DIRECTIONS FOR THIS TASK —
Can you arrange everything from the line containing "The width and height of the screenshot is (565, 424)." down to the end of the records as a Markdown table with the columns Row and Line, one numbered row per line? Leave out blank lines and the pictures.

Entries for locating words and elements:

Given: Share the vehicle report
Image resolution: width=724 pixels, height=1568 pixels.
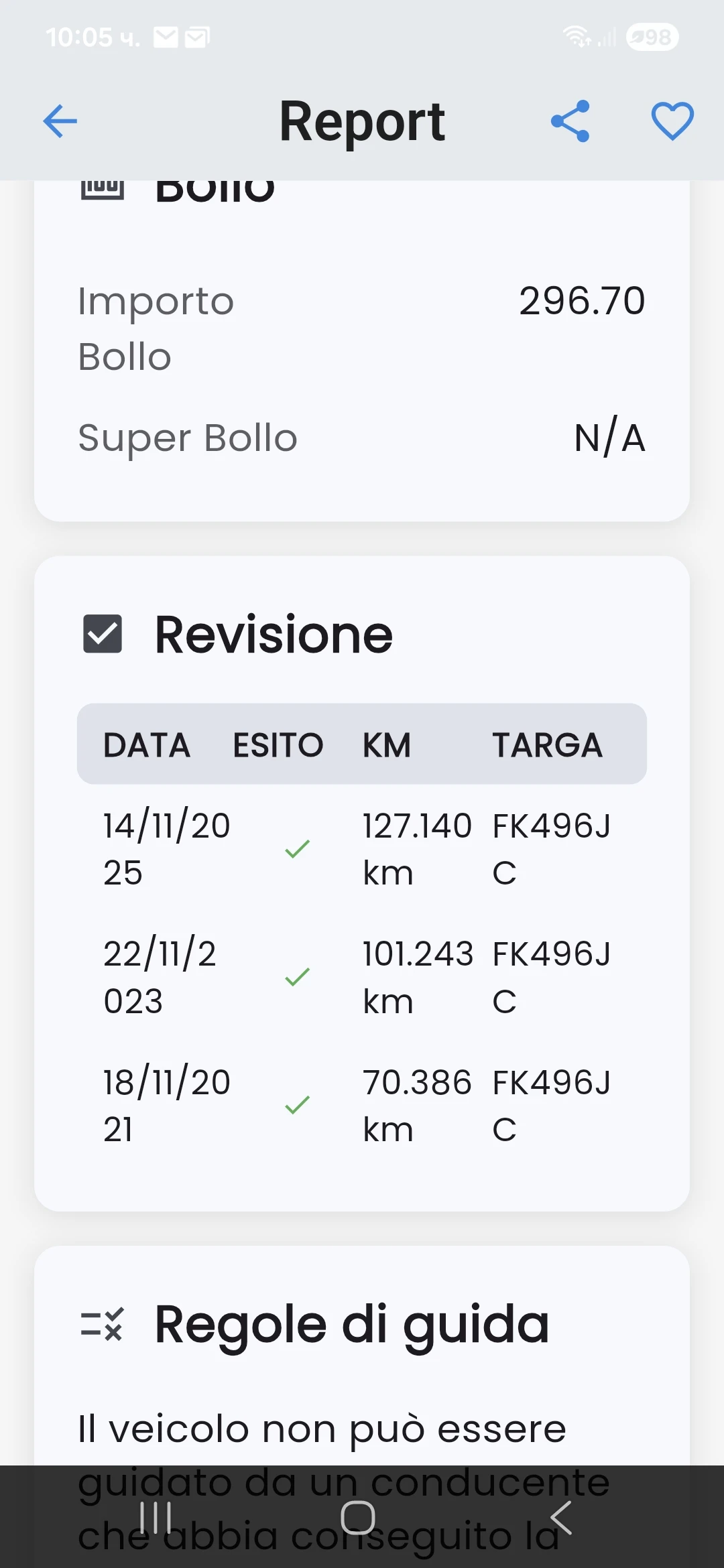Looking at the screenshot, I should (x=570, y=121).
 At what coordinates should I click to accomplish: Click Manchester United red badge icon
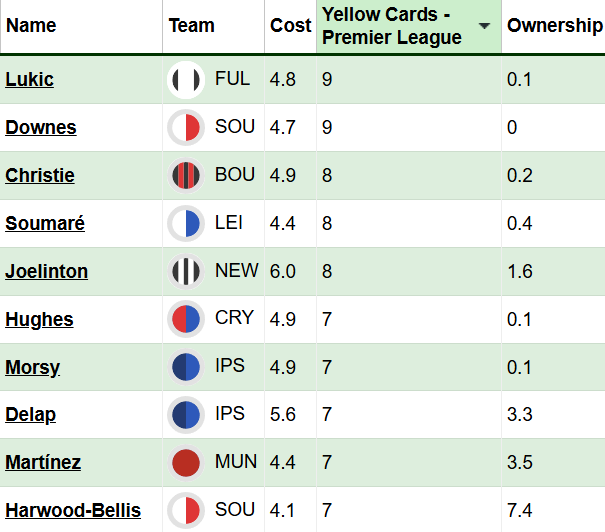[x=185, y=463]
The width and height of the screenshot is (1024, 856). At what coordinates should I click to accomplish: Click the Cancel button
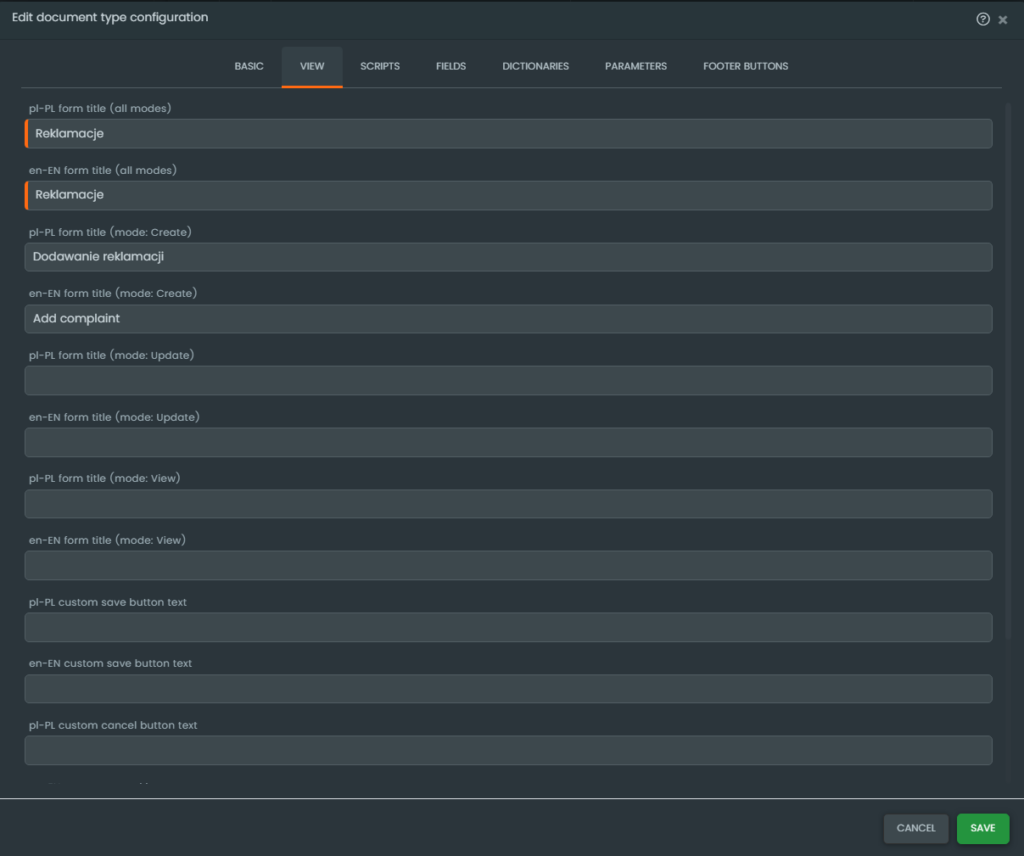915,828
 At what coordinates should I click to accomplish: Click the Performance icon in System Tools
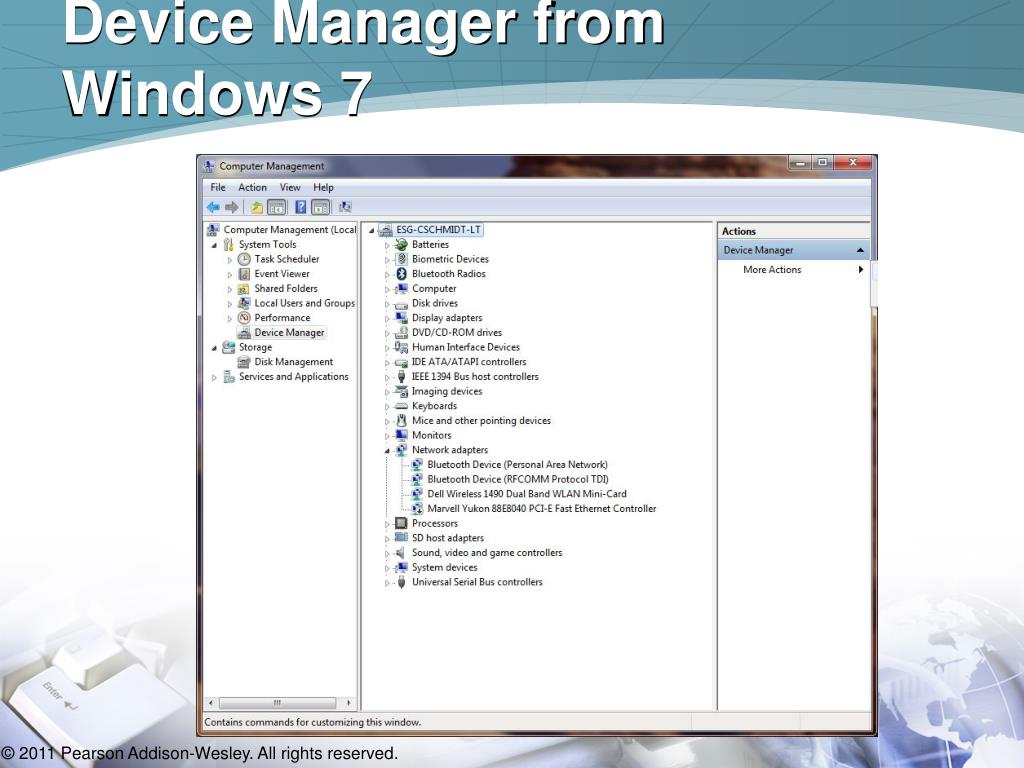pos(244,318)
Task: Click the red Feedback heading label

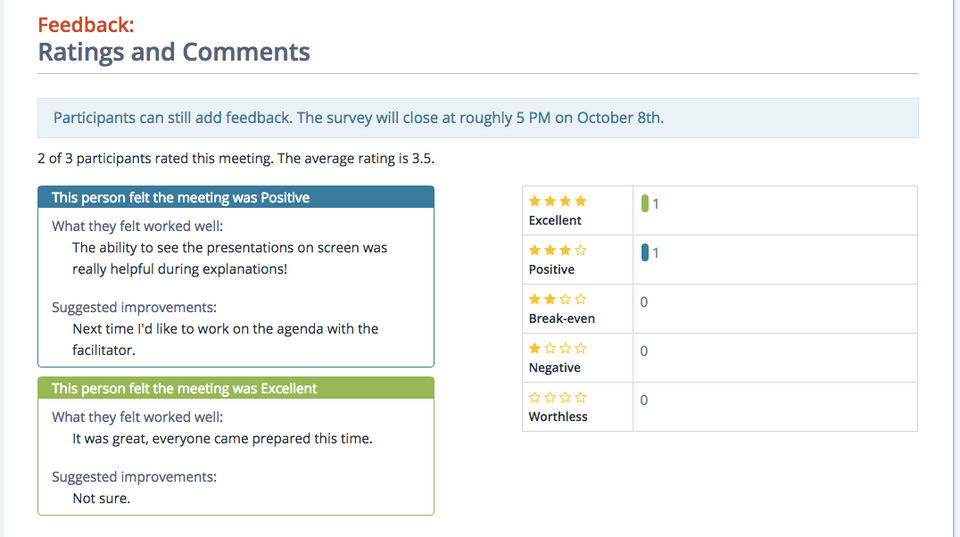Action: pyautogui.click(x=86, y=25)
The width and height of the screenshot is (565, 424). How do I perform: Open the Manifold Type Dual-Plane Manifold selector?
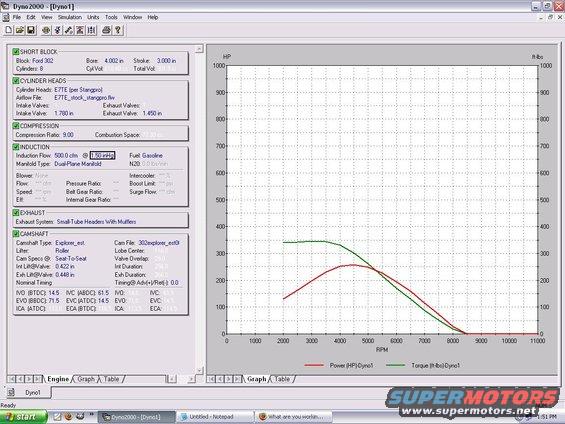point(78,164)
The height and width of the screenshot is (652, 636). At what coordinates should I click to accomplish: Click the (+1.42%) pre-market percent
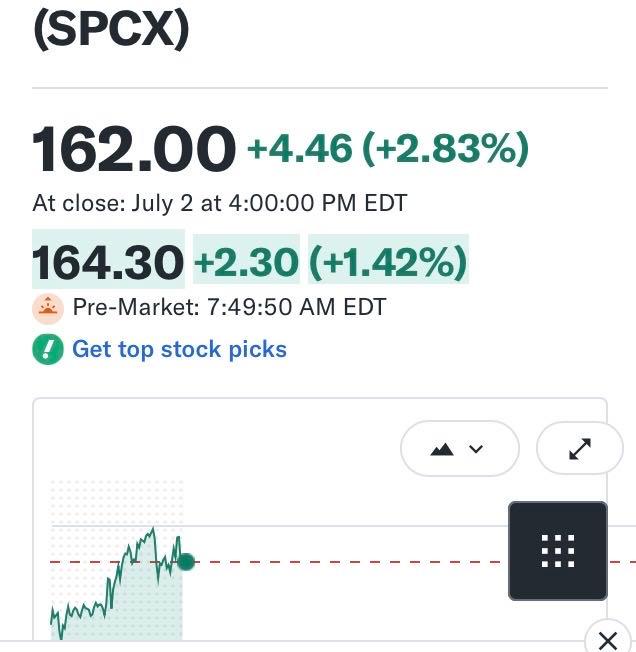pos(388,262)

SOLUTION BELOW —
| Row | Line |
|---|---|
| 1 | The width and height of the screenshot is (565, 424). How do I perform: Open the Manifold Type Dual-Plane Manifold selector? |
| 2 | point(78,164) |
| 3 | The height and width of the screenshot is (652, 636). At what coordinates should I click to accomplish: Click the (+1.42%) pre-market percent |
| 4 | pos(388,262) |